Hypoechoic thyroid nodules with various degree of hypoechogenicity. (A) Markedly hypoechoic nodule (hypoechoic relative to the anterior neck muscles) Diagnosis: Conventional papillary thyroid carcinoma (B) Moderately hypoechoic nodule (similar echogenicity to the anterior neck muscle). Diagnosis: Conventional papillary thyroid carcinoma (C) Mildly hypoechoic nodule (hypoechoic relative to the normal thyroid parenchyma, but hyperechoic relative to the anterior neck muscle). Diagnosis: Follicular variant papillary thyroid carcinoma.

The interobserver agreement on nodule echogenicity and echotexture was assessed on 1400 (25%) of 5601 nodules by another radiologist (J.Y.L, with eight years of experience in thyroid imaging). This reader randomly selected and blindly assessed the nodules.

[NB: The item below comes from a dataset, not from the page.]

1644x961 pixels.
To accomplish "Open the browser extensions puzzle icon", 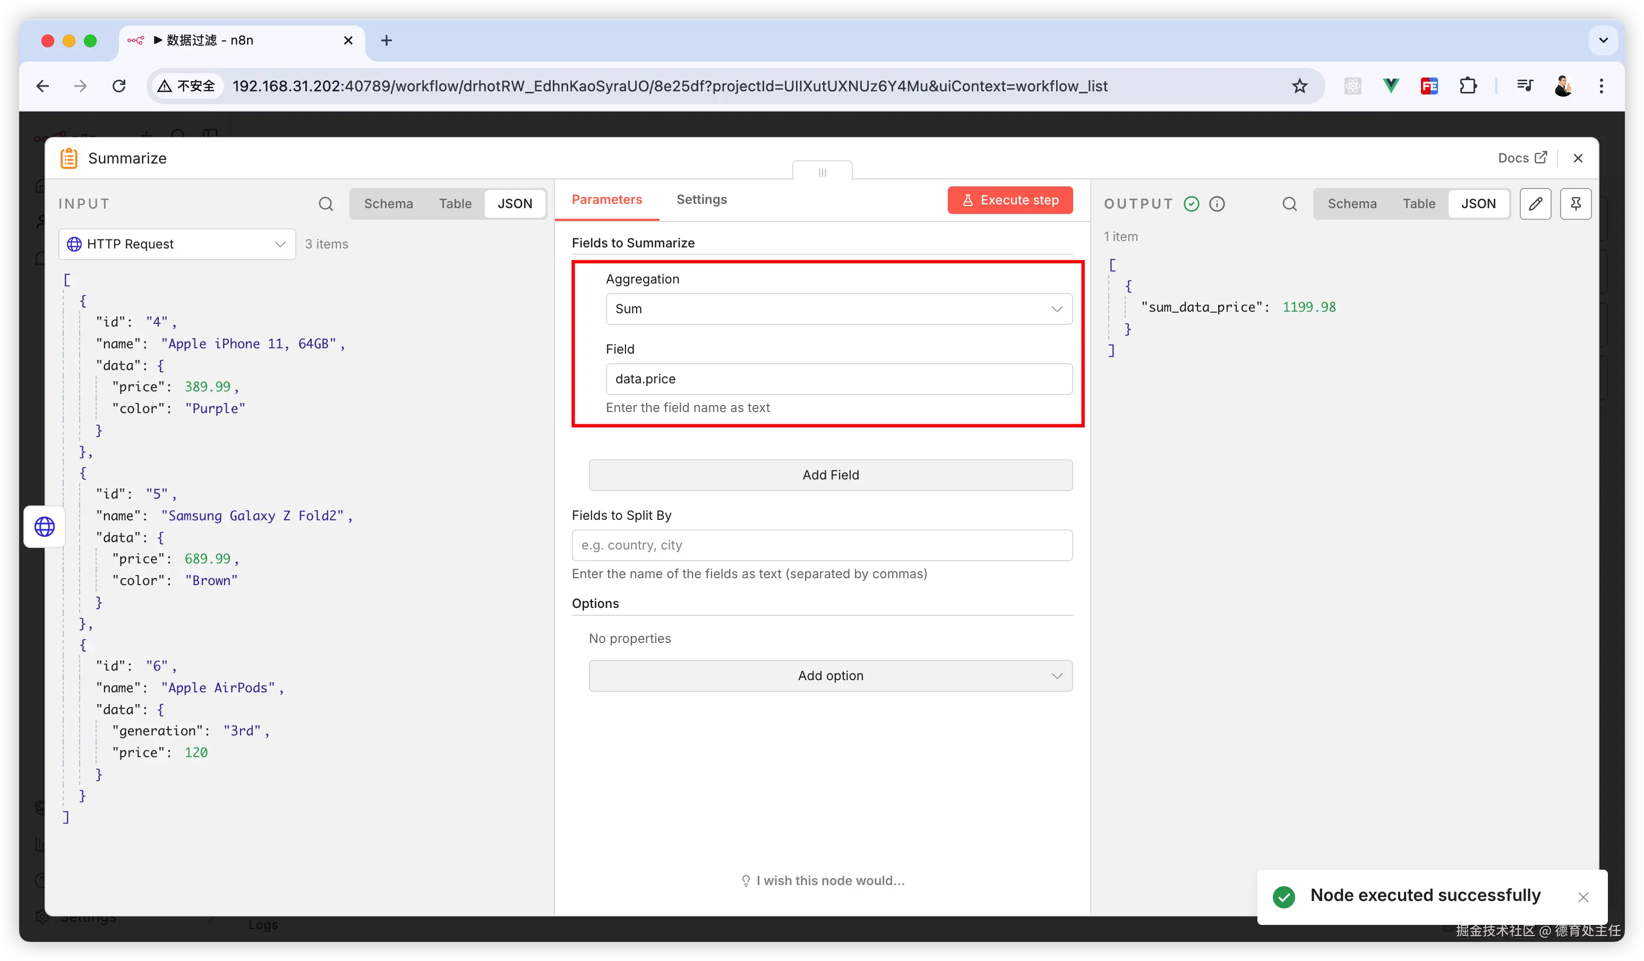I will pos(1468,86).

Data analysis and statistical analysis

We calculated each nodule category’s frequency and malignancy risk based on its echotexture and degree of hypoechogenicity. Chi-squared or Fisher’s exact tests were used to compare the malignancy risk among each group. We performed a subgroup analysis to assess the difference between the malignancy risks of thyroid nodules according to their composition (solid vs. partially cystic), and the presence of any suspicious US features. This reflected that the thyroid nodules’ malignancy risks differ according to their composition, echogenicity, and presence of suspicious US features[4]. Chi-squared or Fisher’s exact tests were used to compare the malignancy risk between homogeneous hypoechoic, heterogeneous hypoechoic, heterogeneous iso- or hyperechoic nodules, and homogeneous iso- or hyperechoic nodules. The interobserver agreement for the degree of echogenicity and echotexture was calculated using the Cohen κ statistic. All κ values were interpreted as follows: 0–0.20, slight; 0.21–0.40, fair; 0.41–0.60, moderate; 0.61–0.80, substantial; and 0.81–1.0, almost perfect agreement[25]. Statistical analyses were performed using IBM SPSS Statistics for Windows, Version 24.0 (IBM Corporation, Armonk, NY, USA, https://www.ibm.com/kr-ko/analytics/spss-statistics-software), and MedCalc (version 20.009, MedCalc Software Ltd, Ostend, Belgium, https://www.medcalc.org; 2022). A P value < 0.05 was considered statistically significant.

Ethics approval

This retrospective study was approved by the institutional review boards of 26 participating centers.

Consent to participate

The requirement for patient informed consent was waived.